Averaged vibratory measurements.
Altogether, twelve gerbils contributed to the main findings. We found similar vibratory responses from all of them measured at multiple points within the OoC throughout the three turns. Averaging the data between animals is a common technique used to reduce noise and highlight the vibratory characteristics important to cochlear function. However, because it was not always possible to measure at identical locations, we could not average all the data together. Therefore, we created averaged data sets from live gerbils that included only those responses that were collected at the three measurement spots close to that shown in Fig. 1B. Thus the averaged data came from five gerbils in turn 1, eight gerbils in turn 2, and four gerbils in turn 3.

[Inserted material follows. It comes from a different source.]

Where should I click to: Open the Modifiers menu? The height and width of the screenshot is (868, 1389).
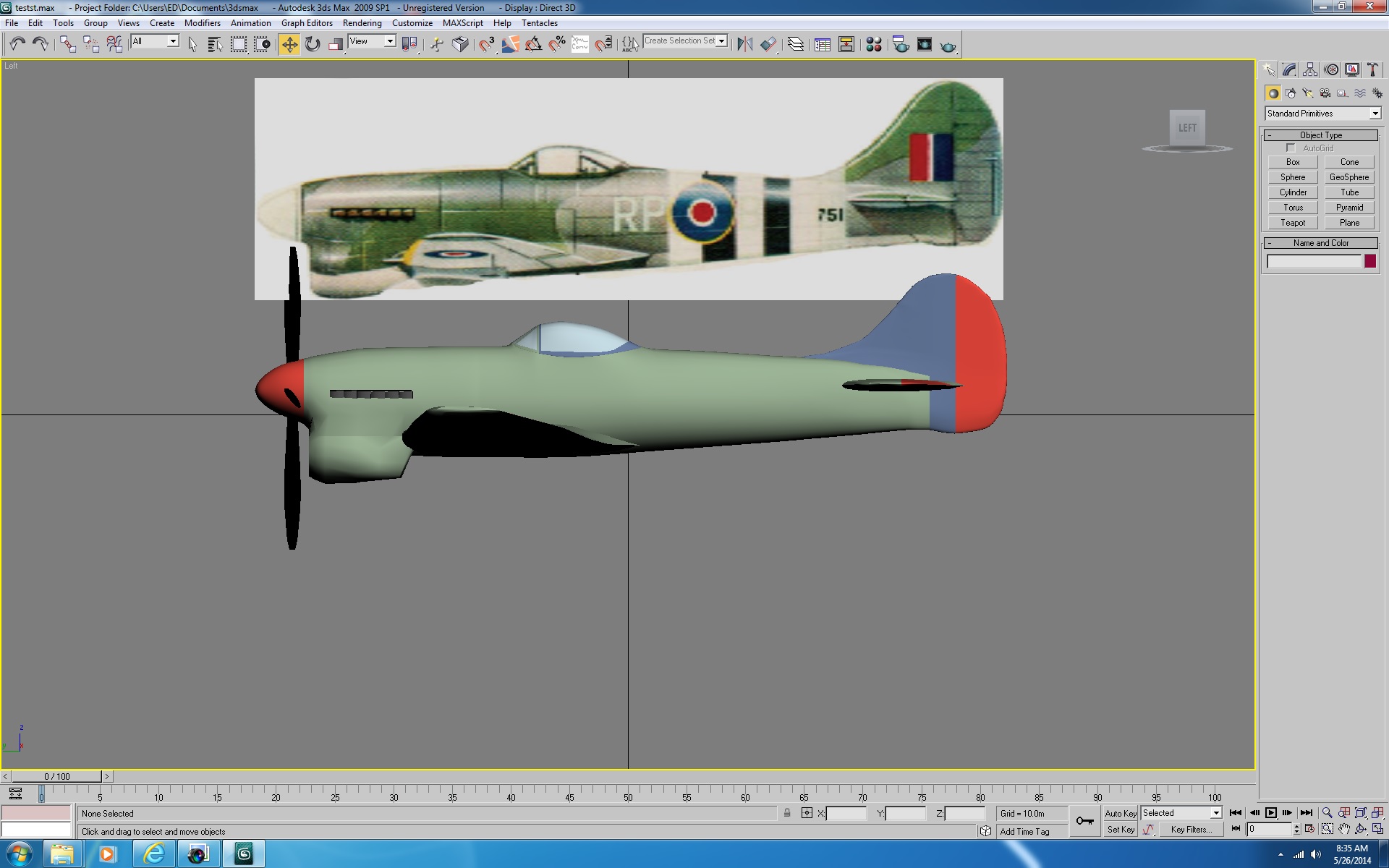point(202,23)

The frequency responses of the averaged displacement magnitudes demonstrated several key differences (Fig. 2, A–C). In turn 1, averaged data were performed at the normalized frequency relative to the BF defined by peak frequency at the low sound intensity of 40 dB SPL. Consistent with well-established BM responses measured from the transverse direction of the BM (Ren et al. 2011), there was the classical sharply tuned response to low-intensity stimuli that peaked at the BF, had a normalized frequency equal to 1, and became broader as the stimulus intensity increased. However, in turn 3, the response was nearly completely low pass in nature, and tuning did not vary with the stimulus intensity. In turn 2, the vibratory response appeared to be in between turn 1 and turn 3 characteristics. The response was low pass in nature, with a superimposed area of sharpened tuning to low-intensity stimuli around 2.5 kHz. In addition, the maximum displacement near the corner frequency varied with the turn and roughly increased by an order of magnitude with each turn.

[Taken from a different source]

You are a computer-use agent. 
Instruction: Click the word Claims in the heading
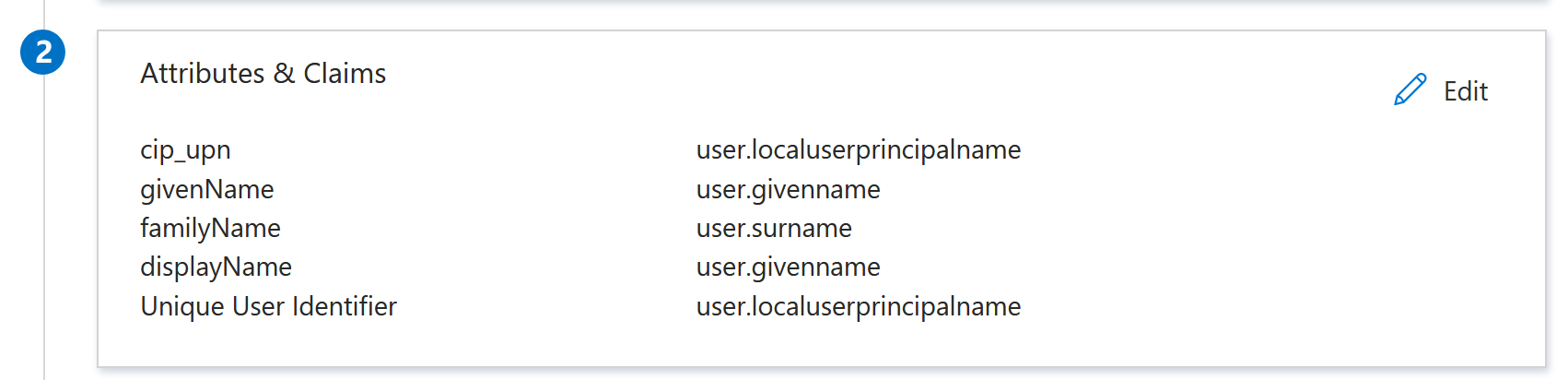click(x=345, y=74)
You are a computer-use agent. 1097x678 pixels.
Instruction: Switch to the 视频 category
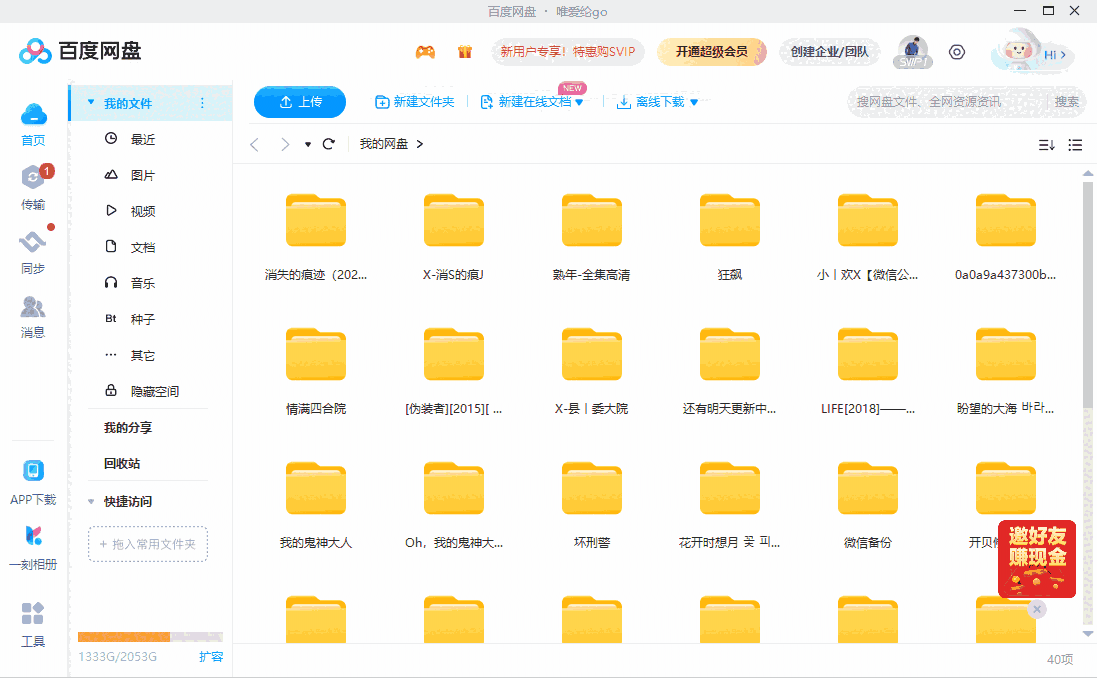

We normalized the displacement by the stimulus intensity to calculate the sensitivity (Fig. 2, D–F). This highlighted the differences in cochlear amplification for low-intensity stimuli in the different turns. In turn 1, although the sensitivity presented here was from 40 to 80 dB SPL, the sensitivity was sharply tuned, whereas in turn 3 it was broadband. In turn 2, sensitivity was broadband but with a peak at ~2.5 kHz for low-level stimuli (10–20 dB SPL).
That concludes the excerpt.